Joel Looper examines this question, lands on the side of the second group, as he probes the question “What did DB think of the American church?” in his new book Bonhoeffer’s America: A Land without Reformation.
DB was in the USA twice, once in the school year 1930-1931 as a special student at Union Seminary in New York City, and once very shortly in the summer of 1939, at which time he made the “fateful” decision to return to Germany to participate in the struggle with Hitler and his Nazi-fied German Church (Die Deutsche Christen). After that first visit he wrote a paper called “Protestantism without Reformation” and also filed a report with German sponsors on his time in the USA. Looper has mastered all this and much more.
What to think about this study and DB’s responses to Union, to its professors, to its students, to preachers he heard in the USA, to the experience with Blacks at Abyssinian Baptist Church, and to the American church? I cannot explain it all, and his second part of the book dealing with the objections to his thesis will have to be skipped – it takes lots of twists and turns even to summarize it and there’s not space here for that.
First, he doesn’t return the favor of our love for him. He was decidedly critical of the lack of preaching the Word of God in American churches, a lack that was revealed everywhere in the books he read, the professors he listened to (including very critical words of Niebuhr), and not least the hubris of the Union students in their laughter about core themes in Luther’s theology.
He saw the church as shaped by “enthusiasm” (Schwärmerei) and the pastor as the “association chair” in a democratic church where congregationalism ruled. Personal freedom and liberties and individualism mattered more so that the faith became their legitimation. Bonhoeffer didn’t think this sense of freedom was at all freedom. What mattered was the usefulness of Christianity for social progress.
DB: “In New York they preach about virtually everything; only one thing is not addressed, or is addressed so rarely that I have as yet been unable to hear it, namely, the gospel of Jesus Christ, the cross, sin and forgiveness, death and life” (Looper, 17). [I quote Looper’s pages than providing all the details of a Bonhoeffer official edition, which Looper is always quoting.]
“modern Americans have absolutely no understanding for Pauline and Lutheran Christianity” (20).
In a lecture he gave to the students at Union about Barth, he told the students they’d never comprehend Barth and his significance except “by forgetting at least for this one hour everything you have learned before concerning this problem” (27). He saw in Barth, as the apocalyptic theologians do today, a revolutionary starting point that annulled what came before. The premise of Barth and Bonhoeffer was the revelation of God in Jesus Christ as the starting point for all theology. This is the gospel of Bonhoeffer.
Much has been said over the years, including that he was too young for such a comprehensive view, but mostly what has explained it is that in prison he changed his mind on what he learned at Union. A good example of this today is in the biography of DB by Charles Marsh.
Second, Looper doesn’t think DB changed his mind in prison and he offers a detailed defense of how better to understand some of the most difficult parts of DB’s prison writings, especially his “religionless Christianity” stuff.
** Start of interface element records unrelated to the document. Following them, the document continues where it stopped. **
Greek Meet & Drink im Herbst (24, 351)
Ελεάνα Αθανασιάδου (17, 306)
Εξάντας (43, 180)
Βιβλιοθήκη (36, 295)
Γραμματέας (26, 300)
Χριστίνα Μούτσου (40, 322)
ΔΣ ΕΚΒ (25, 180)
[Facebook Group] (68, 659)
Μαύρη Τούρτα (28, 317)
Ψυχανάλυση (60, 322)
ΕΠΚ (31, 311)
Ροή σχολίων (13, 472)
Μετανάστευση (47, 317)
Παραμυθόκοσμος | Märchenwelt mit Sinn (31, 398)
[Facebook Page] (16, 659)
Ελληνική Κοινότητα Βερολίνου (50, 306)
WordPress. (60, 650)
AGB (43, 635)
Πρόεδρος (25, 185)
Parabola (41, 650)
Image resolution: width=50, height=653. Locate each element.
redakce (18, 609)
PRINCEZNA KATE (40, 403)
In short, “religion” for DB was what it was for Barth, a human thin rather than the theology of God that has apocalyptic dimensions in Barth and Bonhoeffer and that comes down from above to judge humans in its offer of grace and redemption and forgiveness of sins. We should not forget that as late as 22 April, 1944, DB said “I don’t think I have every changed much” (26).
The Niebuhrian capture of DB has fascinated me and I have never studied this intensively and Looper has been helpful for me. I have however read DB’s very critical words about Niebuhr and it has always perplexed me why so many think DB flipped on Niebuhr while in Tegel as a prisoner. DB: “Finished reading Niebuhr…. This thinking does not come from the Bible, for that reason deeply unproductive. His essay in Beyond Tragedy about ‘as deceivers yet true’ is pure modernism” (56-57). And DB saw a lack of Christology in Niebuhr.
Third, DB saw the origins of American theology in the Lollards and Wycliffe and in the dissenters of English church and society as well as in the number of refugees from theological statism in Europe that found their way into the American church. And this all led not to a quest for the one truth of the gospel (as with Luther in Germany) but instead to a tolerant uncontrolled denominationalism that baptized personal religious experience and theology as the foundation for the church. In explaining this origin to the American churches DB was appropriating a now long forgotten historian named Thomas Cuming Hall.
Fourth, Bonhoeffer never gave up his strong sense of the two kingdoms theology from his Lutheran theology. For DB the secularization in the American churches was from within, not imposed from without. That is the politics of civil liberties cut into the heart of the gospel from within. In two kingdoms there is a pure gospel apocalyptic theology while the government’s responsibility was to protect the church to preach that Word of God. At Union the church had been collapsed into the world. DB thought the church’s job was at times to call the state back to its God-given task.
Extraordinary book and belongs on the shelf of everyone who studies Bonhoeffer.
Seems as though Bonhoeffer was quite insightful about both the origins of and the current state of the American church at the time. We see the implications of the “origins of American theology in the Lollards and Wycliffe and in the dissenters of English church and society as well as in the number of refugees from theological statism in Europe that found their way into the American church” even today as well as the “tolerant uncontrolled denominationalism that baptized personal religious experience and theology as the foundation for the church.” I wonder what Bonhoeffer would say about how the American church went further down this trajectory today?
I have much more to learn about Bonhoeffer and thus this book sounds like a good route to go. I think an "outsider's" look at Christianity in America at that time showed some interesting observations, such as the fact that he wanted to attend church with a Black congregation. He saw some areas where there were problems not just related to race but to denominational divides and low tolerance for differences among Christians. I may not be correct in this and look forward to another's study of Bonhoeffer's life and experience.